Решительно невозможно изложить здесь идею этого сложнейшего проекта, сталкивающего меня с великими попытками Канта и Гуссерля. Это синтез математического формализма и дескриптивной феноменологии.
Но вы можете понять, что стезя материалистической диалектики создает контраст между, с одной стороны, сложностью материализма (логика явления, или теория объективности) и, с другой стороны, интенсивностью диалектики (живое объединение с новой истиной). Это контраст между тем, что я называю, следуя за Гегелем, Большой Логикой, и ответом на вопрос: «Как мы на самом деле должны жить?» Этот контраст и есть сама философия…
Здесь мы можем дать только идею программы для этого философского предприятия.
Когда вы владеете большой логикой, реальной теорией явления и объективности, можно исследовать вопрос изменения. Особенно вопрос радикального изменения, или события. Эта новая теория изменения ничем не похожа на теории изменения Ницше, Бергсона или Делеза. Настоящее изменения — не становление, но разрыв, чистая дискретность. И ее самое важное последствие — то, что разнообразие, которого не было в мире, вдруг появляется максимально интенсивно. Новое тело — объект, который поддерживает и дает направление локальным последствиям этого изменения. Это логический набор творческих практик.
Но как можно дать общее описание возможностей истины-тела?
Интуитивно понятно, что творческие практики связывают субъект с образами опыта, что дает решение проблем, которые раньше не осознавались. Язык, с помощью которого я предлагаю осветить процесс истины, — это язык точек в мире: придавая определенную форму новому телу, субъект истины имеет дело с точками мира, и истина переходит от одной точки к другой. Конечно, нам все еще нужно иметь четкое представление о том, что такое точка, на основе точных данных о явлении, объекте и изменении. Точка в мире — это нечто вроде ответственного решения; вы должны выбрать между двух возможностей. Первая — целиком отрицательная, она разрушит весь процесс истины, уничтожив новое тело. Вторая — целиком утвердительная, она укрепляет новое тело, проясняет истину, возвышает субъект. Но у нас нет никакой уверенности относительно этого выбора. Он делается наугад. Точка — это момент, который истина должна выдержать безо всяких гарантий.
Теперь у нас есть все, чтобы ответить на первоначальный вопрос: «Что такое тело?» — и таким образом нащупать линию раздела с демократическим материализмом.
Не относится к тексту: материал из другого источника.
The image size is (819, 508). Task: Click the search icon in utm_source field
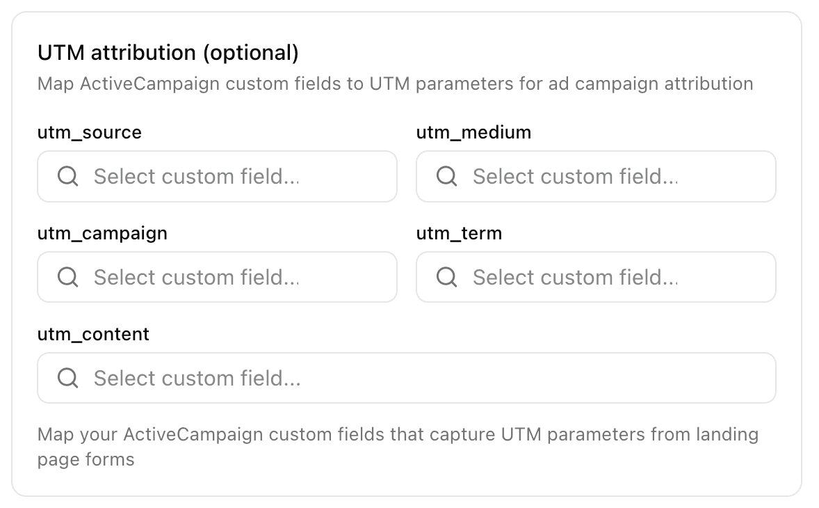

Тонкая часть этого построения там, где дается определение телам и событиям, и далее от точки к точке раскрывается проблема истины, организуя тело: все суммируется и проясняется. Во всем объеме существования миров — а не только в политическом действии — объединение с Истиной — это вопрос организации.
Направление движения: от теории явления и объективности к физике истин-тел, от логической структуры мира к исконной драме субъекта. Все это проходит через Большую Логику и мысль об изменении в радикальной форме события.
Все это определяет новое будущее самой философии. Философия должна выявить возможность истинной жизни. Как сказал Аристотель, наша цель — рассмотреть вопрос: «Как мы можем жить реально, то есть вечно?» И когда мы объединяемся с истиной-телом, мы фактически обретаем бессмертие. Как говорил Спиноза, мы экспериментируем с нашей вечностью. Но это всегда происходит после каких-либо событий — событий в политике, искусстве, науке или любви. Поэтому мы, философы, работаем ночью, после дня реального становления новой истины.
Я вспоминаю прекрасное стихотворение Уоллеса Стивенса «Человек, что-то несущий». Стивенс пишет: «Мы должны терпеть свои мысли всю ночь».
И действительно, такова судьба философа и философии: терпеть ежедневно, после дня творения, даже ночью, проблески идей.